Thank you, Mr. Chair.
Good evening, honourable members. Thank you for inviting me here today to discuss the experiences of female and women veterans. As the first woman CAF veteran appointed to the Senate, I appear before you as a fellow parliamentarian and as a veteran myself, having fully retired in January 2023.
I enrolled in the Canadian Armed Forces in January 1989. This was the same month that women started integration into all occupations, except those on submarines. I've personally experienced great advances for women since 1989. For example, I'm the first person with a military nursing background to lead at the rank of flag officer—rear-admiral—which was previously unheard of when I joined.
What has been slower to adapt is who we recognize as female and women veterans and the support we provide to them. Veterans are traditionally portrayed as white older men who are war fighters, resulting in women being less likely to identify and then be recognized as veterans who need service. This results in veteran services that are not tailored to sex and gender-specific issues.
Prior to my appointment at the Senate, I served in many different military domains. My experience is diverse and includes addressing sexual misconduct and culture change in the CAF, as well as leading military health care at the height of the pandemic and through the establishment of the women's health program. I was also the defence champion for women and facilitated the establishment of the defence team pride network, for which I was the interim champion. I understand the people who serve.
Women are one of the fastest-growing segments of military veterans in Canada, and the systems of support for women veterans were designed based on the male experience. This stems from research focusing on male veterans while being presented as gender-neutral. We have learned in health care that gender-neutral excludes women. While I don't deny that we share common experiences, more research is needed on the different sex and gender-specific health and well-being requirements.
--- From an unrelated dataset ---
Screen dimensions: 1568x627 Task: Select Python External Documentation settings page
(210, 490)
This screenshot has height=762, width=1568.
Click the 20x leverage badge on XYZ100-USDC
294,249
I want to state clearly that you cannot address female and women's health without addressing their health while they serve in the Canadian Armed Forces or as members of the RCMP. What does this mean? Ideally, we prevent harm to women in the first place so they don't need to seek veteran services from VAC. It's about the continuity between active service and the support they receive for service-related injuries and illnesses. Women veterans' health is occupational health-related. It sits on a continuum between an initial event during service and their current well-being as a veteran. This remains true whether the disability presents itself immediately or in the future, and we absolutely cannot ignore this reality.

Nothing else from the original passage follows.